[[ Input material, beginning ]]

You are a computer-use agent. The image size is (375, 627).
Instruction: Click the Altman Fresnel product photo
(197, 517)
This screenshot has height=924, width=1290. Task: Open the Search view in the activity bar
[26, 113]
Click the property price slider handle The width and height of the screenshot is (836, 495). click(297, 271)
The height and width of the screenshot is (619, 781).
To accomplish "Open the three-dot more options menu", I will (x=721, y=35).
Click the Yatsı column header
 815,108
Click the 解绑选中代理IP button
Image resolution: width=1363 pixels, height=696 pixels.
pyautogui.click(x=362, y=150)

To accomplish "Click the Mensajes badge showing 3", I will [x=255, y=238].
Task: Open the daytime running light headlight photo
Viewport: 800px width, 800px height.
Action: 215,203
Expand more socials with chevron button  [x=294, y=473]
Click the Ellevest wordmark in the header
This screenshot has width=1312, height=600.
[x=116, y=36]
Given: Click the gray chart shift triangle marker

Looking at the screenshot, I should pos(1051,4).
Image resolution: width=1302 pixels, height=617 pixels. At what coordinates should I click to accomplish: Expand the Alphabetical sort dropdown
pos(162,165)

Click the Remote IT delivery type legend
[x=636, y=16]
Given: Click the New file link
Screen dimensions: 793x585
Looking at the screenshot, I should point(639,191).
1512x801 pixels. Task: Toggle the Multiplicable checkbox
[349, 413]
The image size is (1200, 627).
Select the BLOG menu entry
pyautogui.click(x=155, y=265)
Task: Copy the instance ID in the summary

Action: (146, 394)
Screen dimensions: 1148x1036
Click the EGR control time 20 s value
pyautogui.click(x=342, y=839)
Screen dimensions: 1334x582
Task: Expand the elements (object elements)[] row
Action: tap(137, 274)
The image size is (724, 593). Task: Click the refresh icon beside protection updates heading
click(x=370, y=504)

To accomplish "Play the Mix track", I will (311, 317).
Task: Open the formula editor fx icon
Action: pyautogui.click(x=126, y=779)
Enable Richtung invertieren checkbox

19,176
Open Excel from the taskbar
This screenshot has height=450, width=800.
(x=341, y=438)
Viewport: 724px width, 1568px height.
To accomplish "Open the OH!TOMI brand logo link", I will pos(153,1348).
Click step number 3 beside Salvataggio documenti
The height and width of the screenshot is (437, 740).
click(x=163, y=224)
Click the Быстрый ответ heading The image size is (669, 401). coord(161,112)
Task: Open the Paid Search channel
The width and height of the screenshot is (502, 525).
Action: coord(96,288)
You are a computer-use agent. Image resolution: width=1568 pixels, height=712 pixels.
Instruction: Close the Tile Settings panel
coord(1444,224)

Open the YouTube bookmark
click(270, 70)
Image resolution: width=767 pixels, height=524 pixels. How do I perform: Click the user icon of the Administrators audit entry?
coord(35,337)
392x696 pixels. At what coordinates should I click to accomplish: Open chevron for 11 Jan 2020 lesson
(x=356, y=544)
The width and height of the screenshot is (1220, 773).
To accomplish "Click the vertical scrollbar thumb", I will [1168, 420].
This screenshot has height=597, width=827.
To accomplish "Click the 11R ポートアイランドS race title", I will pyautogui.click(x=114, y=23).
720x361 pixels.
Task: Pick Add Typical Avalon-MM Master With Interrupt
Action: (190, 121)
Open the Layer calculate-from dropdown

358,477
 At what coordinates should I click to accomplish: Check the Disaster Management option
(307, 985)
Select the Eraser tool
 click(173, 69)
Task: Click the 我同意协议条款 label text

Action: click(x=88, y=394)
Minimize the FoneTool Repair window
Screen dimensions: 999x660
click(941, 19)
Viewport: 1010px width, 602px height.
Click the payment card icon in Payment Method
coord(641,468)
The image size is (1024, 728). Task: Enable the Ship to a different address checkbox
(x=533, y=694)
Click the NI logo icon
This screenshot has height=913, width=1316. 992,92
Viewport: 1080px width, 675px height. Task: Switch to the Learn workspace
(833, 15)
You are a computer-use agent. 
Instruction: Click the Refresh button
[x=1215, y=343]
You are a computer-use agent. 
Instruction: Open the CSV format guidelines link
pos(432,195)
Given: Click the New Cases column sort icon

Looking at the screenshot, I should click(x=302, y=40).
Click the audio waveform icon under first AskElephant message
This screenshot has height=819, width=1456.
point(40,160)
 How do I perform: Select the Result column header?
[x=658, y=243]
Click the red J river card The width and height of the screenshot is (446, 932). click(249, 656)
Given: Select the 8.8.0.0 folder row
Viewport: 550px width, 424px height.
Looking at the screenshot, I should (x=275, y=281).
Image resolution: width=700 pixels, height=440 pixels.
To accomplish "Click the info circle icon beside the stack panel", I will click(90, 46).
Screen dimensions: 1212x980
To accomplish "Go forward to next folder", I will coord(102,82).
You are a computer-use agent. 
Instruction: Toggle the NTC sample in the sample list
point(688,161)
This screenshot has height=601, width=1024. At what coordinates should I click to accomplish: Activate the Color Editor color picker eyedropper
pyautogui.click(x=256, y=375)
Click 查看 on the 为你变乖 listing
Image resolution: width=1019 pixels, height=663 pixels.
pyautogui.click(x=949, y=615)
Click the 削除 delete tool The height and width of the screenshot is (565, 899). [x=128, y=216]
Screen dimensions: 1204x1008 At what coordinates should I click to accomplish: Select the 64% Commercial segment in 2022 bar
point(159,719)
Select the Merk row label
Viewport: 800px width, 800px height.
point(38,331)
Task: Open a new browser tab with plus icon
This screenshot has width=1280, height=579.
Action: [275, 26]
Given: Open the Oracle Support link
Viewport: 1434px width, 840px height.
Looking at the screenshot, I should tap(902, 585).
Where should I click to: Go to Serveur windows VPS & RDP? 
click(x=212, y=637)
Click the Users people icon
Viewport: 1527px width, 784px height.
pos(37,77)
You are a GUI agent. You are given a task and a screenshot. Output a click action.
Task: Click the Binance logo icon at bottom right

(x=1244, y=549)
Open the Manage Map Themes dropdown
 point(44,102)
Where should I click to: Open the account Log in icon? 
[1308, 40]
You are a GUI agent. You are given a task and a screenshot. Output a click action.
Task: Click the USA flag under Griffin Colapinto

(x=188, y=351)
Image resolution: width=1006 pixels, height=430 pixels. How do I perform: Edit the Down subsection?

[[ Input material, end ]]

Exercise: Write out each line of the data that holds the string "folder".

Solution to the problem:
Given: Select the 8.8.0.0 folder row
To accomplish "Go forward to next folder", I will coord(102,82).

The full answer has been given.